• **Given text**

◆ ◆ ◆ ◆ ◆ ◆ ◆

Next semester’s tuition must decrease if classes are to stay online

This is a graphic design of the word “opinion” in a speech bubble. The background is purple and there are various shapes surrounding the speech bubble.

Whether USC chooses to continue online classes through the end of the school year or opts for a hybrid model of teaching, tuition cannot remain stagnant. Paying the full price again for a quarter of the experience (at best) is financially senseless.

Simply put — students won’t accept the exorbitant price tag. 

USC should seriously consider lowering tuition and fees by adapting its pricing model to charge in-person classes differently than online ones. If that is not the case, many students may likely take gap years to work, pursue internships or delay their graduation date and ultimately get back their “lost semester” when things return to normal. 

Current seniors who wish to experience a traditional graduation ceremony and international students, for whom campus is a cultural experience that extends far beyond academics, are the most likely to choose these alternatives. In fact, some students throughout the country and the world have already done it this semester. Newly admitted students will be able to fulfill their General Education requirements (which, unlike most other courses, are transferable to USC) at community colleges, potentially in person.

The issue that USC (and other universities around the country) claim to have with cutting tuition is that they simply cannot afford it or that doing so would weaken their financial position. In a joint statement to the USC community in June, Provost Charles Zukoski and James M. Staten, USC’s Chief Financial Officer revealed that the University had incurred between $300 million and $500 million in losses since the start of the pandemic.

These losses might sound really high if we consider that campus has been inoperational for six months now and will likely be out of commission for at least another semester. But this is because the University’s operating costs are not very flexible. 60% of them consist of personnel costs (salaries, wages and benefits), which the University has resolved to maintain. 

And savings on the remaining 40% of these costs while campus was closed apparently couldn’t compensate for the unexpected costs of transitioning to online learning and containing the spread of the coronavirus on campus.

◆ ◆ ◆ ◆ ◆ ◆ ◆

• **Data excerpt**
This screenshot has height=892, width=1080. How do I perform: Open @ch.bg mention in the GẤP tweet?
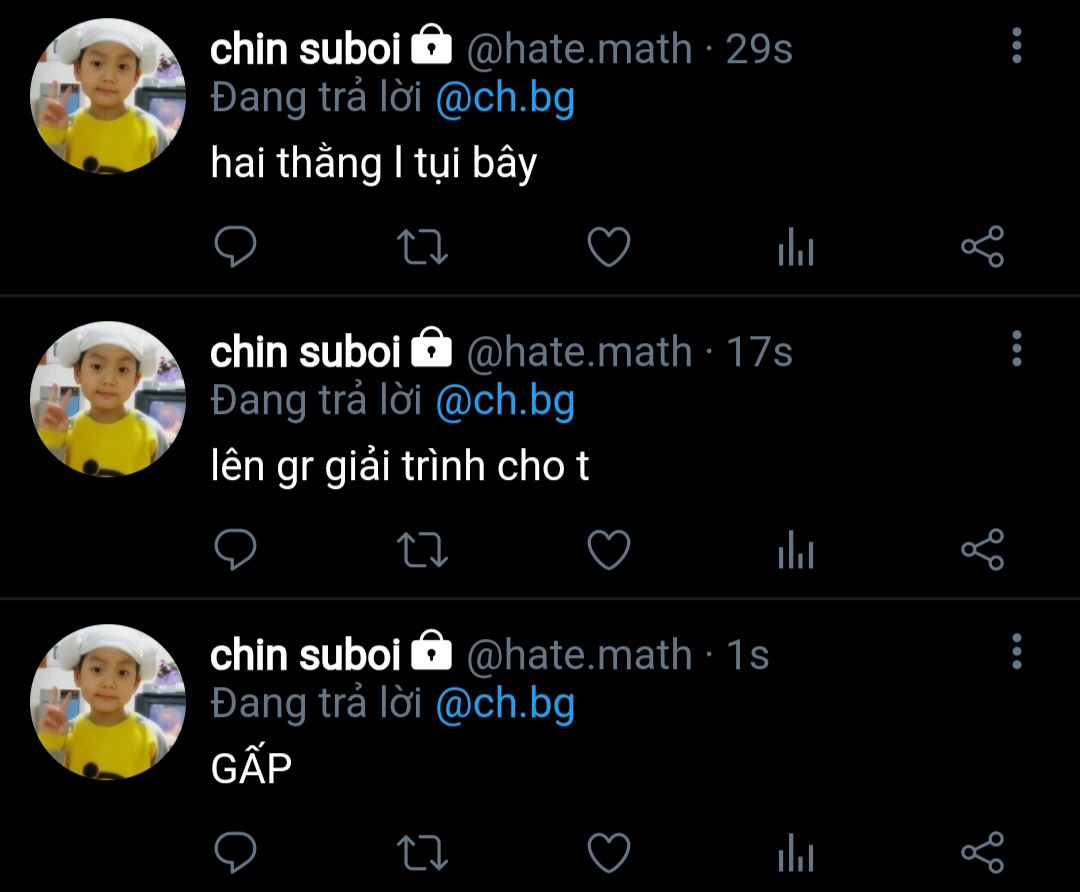(506, 704)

◆ ◆ ◆ ◆ ◆ ◆ ◆

• **Activity**
Answer these from the opinion piece on USC tuition:
1. What range of losses did the June joint statement report for the University since the start of the pandemic?
2. What percentage of the University's operating costs are personnel costs?
3. Where could newly admitted students fulfill their General Education requirements?

• **Written answer**
1. Between $300 million and $500 million.
2. 60%.
3. At community colleges.